┌─ INPUT ROWS
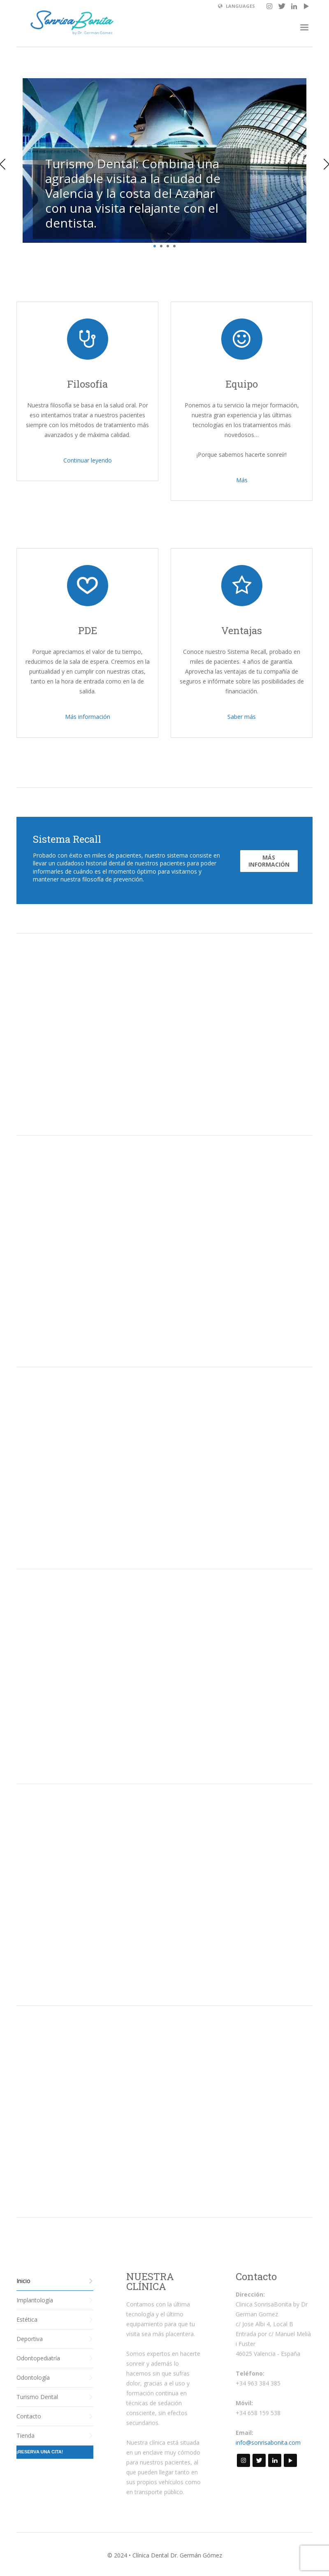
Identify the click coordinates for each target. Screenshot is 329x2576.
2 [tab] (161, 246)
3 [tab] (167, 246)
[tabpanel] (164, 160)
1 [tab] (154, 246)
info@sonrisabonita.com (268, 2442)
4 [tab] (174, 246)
└─
EXERCISE TASK
Please scale every coordinate in the answers above by 2.15, rounding to whole numbers with halves going up, and write out all the lines of the material again with the new values, keeping the requests. Leave the pictures out.

TASK RESPONSE
Identify the click coordinates for each target. Screenshot is 329x2576.
2 [tab] (346, 529)
3 [tab] (359, 529)
[tabpanel] (353, 344)
1 [tab] (331, 529)
info@sonrisabonita.com (576, 5250)
4 [tab] (374, 529)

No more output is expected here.